The cases cited by Responsible Choices do not compel a contrary result, as those courts issued opinions on the merits. See Town House Dep't Stores, 2000 Guam 32 P 12 (holding that the appeal was not moot); Costa v. Super. Ct., 37 Cal. 4th 986, 39 Cal. Rptr. 3d 470, 128 P.3d 675, 676-77 (Cal. 2006) ("Although the defeat of Proposition 77 renders moot the legal challenge to the measure, we nonetheless have concluded that we should retain this matter and issue an opinion in order to provide guidance for future cases . . . ."); Mann v. Super. Ct. (Sandoval), 181 Cal. App. 3d 372, 226 Cal.Rptr. 263, 264 (Ct. App. 1986) ("The election mooted the dispute" between the two parties, but the "public interest in proper conduct of elections and the probability that the issue will arise again warrant a decision on the merits of the issue presented").

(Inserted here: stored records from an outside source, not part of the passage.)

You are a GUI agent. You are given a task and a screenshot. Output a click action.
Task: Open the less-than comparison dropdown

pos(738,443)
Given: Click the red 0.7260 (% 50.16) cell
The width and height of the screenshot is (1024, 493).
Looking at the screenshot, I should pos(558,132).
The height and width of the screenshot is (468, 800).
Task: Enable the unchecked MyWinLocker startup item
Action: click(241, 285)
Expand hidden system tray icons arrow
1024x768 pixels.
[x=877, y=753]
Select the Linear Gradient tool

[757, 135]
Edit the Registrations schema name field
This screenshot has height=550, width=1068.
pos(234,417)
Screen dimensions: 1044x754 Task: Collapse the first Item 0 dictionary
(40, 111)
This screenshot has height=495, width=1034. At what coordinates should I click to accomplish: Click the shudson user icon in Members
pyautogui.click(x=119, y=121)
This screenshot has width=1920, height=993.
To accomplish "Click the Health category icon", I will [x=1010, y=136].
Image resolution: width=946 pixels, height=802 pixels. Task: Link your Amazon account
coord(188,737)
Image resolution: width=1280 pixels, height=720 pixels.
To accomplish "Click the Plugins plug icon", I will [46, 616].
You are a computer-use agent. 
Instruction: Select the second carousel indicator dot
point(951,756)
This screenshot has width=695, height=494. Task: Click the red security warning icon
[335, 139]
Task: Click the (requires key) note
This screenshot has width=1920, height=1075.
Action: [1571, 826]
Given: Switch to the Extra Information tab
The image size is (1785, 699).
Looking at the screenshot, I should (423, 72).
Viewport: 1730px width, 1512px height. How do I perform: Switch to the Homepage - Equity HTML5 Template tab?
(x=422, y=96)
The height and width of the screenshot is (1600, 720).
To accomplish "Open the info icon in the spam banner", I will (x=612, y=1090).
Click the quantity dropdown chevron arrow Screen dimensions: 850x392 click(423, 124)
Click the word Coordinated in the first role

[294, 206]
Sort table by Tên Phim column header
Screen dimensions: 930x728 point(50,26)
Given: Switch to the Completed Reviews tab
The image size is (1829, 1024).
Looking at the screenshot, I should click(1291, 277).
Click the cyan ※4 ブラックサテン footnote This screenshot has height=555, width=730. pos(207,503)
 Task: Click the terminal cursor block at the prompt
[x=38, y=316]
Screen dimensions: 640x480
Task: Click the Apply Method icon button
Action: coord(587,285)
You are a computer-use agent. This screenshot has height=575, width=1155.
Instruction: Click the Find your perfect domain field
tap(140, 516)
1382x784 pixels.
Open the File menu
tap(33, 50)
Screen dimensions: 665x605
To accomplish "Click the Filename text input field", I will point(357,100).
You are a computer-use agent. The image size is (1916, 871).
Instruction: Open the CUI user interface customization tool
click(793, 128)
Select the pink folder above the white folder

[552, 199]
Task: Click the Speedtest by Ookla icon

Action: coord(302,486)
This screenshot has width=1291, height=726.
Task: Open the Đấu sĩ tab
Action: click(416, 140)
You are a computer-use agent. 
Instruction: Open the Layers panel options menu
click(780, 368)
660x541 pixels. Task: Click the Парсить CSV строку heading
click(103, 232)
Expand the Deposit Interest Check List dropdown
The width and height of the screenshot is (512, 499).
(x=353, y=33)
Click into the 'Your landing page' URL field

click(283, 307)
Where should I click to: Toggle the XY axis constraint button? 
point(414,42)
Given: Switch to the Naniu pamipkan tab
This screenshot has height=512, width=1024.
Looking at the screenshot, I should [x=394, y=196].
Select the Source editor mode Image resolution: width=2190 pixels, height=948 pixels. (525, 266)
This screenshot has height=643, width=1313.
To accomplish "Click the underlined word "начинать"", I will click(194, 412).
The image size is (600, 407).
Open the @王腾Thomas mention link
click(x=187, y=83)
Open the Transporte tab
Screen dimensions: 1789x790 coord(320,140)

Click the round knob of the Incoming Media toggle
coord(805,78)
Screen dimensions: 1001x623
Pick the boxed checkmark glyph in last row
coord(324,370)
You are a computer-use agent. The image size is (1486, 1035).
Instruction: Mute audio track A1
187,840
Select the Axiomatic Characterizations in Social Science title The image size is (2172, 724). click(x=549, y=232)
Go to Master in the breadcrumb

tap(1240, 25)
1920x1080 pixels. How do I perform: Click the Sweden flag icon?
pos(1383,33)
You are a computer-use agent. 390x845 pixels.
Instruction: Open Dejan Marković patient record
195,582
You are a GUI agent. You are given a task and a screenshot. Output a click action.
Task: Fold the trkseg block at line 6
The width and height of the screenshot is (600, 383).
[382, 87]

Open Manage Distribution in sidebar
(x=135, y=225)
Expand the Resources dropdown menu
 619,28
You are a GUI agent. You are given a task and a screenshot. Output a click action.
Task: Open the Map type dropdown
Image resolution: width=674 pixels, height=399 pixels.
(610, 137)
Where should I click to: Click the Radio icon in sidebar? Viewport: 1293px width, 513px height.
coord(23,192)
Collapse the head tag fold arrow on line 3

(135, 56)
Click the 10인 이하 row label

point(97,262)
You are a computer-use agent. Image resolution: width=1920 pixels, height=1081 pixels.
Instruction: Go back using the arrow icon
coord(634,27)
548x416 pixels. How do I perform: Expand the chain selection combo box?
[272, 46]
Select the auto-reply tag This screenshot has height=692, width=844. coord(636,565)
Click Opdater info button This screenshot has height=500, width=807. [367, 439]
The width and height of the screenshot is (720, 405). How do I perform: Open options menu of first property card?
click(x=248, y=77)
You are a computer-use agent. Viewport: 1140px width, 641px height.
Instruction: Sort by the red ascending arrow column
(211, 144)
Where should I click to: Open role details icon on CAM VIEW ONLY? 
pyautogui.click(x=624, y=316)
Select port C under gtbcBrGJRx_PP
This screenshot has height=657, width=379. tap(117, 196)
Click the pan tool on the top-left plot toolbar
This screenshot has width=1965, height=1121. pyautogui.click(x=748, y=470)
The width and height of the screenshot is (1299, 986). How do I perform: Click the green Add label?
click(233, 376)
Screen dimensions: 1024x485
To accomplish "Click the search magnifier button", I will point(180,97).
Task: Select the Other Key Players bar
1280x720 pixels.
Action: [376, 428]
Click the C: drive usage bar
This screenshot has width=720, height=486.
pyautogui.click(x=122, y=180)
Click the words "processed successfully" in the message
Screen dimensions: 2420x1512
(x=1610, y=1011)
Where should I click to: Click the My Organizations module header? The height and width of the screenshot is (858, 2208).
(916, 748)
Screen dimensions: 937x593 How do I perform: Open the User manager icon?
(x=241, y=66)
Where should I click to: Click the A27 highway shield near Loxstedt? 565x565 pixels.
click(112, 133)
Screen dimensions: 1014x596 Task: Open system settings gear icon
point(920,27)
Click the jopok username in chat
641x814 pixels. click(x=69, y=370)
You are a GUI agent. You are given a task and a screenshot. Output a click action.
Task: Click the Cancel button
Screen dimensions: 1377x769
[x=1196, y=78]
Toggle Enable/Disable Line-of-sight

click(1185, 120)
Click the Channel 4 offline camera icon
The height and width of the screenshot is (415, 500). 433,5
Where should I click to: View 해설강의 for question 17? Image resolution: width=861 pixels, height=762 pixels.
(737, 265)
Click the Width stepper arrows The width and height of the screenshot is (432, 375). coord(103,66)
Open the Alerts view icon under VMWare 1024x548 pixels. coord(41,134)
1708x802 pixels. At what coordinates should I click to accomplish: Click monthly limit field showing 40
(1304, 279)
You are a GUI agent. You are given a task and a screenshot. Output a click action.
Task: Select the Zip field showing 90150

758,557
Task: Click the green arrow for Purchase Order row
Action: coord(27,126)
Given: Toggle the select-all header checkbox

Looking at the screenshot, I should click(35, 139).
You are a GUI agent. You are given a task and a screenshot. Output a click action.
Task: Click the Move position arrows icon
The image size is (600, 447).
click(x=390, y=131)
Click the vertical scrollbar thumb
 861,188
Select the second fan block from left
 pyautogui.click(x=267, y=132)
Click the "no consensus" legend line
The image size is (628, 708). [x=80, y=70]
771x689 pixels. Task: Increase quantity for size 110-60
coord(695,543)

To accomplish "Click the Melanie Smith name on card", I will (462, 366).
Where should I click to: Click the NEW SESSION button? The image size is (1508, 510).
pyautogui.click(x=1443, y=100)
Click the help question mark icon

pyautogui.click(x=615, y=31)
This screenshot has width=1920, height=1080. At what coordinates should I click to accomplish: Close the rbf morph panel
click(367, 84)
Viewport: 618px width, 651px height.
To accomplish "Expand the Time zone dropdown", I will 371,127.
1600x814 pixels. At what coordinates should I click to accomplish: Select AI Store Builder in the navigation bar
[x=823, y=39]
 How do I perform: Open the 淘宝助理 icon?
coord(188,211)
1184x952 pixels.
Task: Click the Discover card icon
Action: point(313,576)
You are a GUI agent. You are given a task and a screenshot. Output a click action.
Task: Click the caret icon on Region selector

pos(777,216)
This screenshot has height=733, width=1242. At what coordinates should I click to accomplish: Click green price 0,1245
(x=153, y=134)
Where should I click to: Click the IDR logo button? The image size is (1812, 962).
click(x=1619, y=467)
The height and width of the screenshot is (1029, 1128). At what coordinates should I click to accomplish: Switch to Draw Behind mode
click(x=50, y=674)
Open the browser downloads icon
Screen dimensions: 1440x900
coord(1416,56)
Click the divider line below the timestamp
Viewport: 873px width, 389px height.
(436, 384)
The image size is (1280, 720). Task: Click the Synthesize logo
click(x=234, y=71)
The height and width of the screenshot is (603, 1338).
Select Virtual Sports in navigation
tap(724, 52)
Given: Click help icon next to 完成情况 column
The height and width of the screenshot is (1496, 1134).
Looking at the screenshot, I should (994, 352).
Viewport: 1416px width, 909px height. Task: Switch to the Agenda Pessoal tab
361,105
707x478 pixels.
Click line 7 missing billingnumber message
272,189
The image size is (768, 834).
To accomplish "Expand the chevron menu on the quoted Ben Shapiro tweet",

C. Whether the Writ of Mandamus Was Supported by Substantial Evidence and by Law
This court examines whether the superior court's grant of a writ of mandate "is supported by substantial evidence," but where "there are no facts in dispute, and the questions presented for review are strictly questions of law, the court's review is de novo." Guam Fed'n of Teachers, 2005 Guam 25 P 13.
A petitioner seeking mandamus relief generally must show that there is a "'clear, present, and usually ministerial duty on the part of the respondent.'" Bank of Guam v. Reidy, 2001 Guam 14 P 13 (quoting Baldwin-Lima Hamilton Corp. v. Super. Ct., 208 Cal. App. 2d 803, 25 Cal.Rptr. 798, 805 (Ct. App. 1962)). The primary purpose of mandamus is the enforcement of a plain, nondiscretionary legal duty to act. Guam Fed'n of Teachers, 2005 Guam 25 P 28. "Mandamus may not ordinarily issue to command a body to exercise its discretion in a particular manner. . . . Nonetheless, where the exercise of discretion, or the failure to exercise such discretion is so fraudulent, arbitrary, or palpably unreasonable that it constitutes an abuse of discretion as a matter of law, mandamus may issue." Holmes v. Territorial Land Use Comm'n, 1998 Guam 8 P 12.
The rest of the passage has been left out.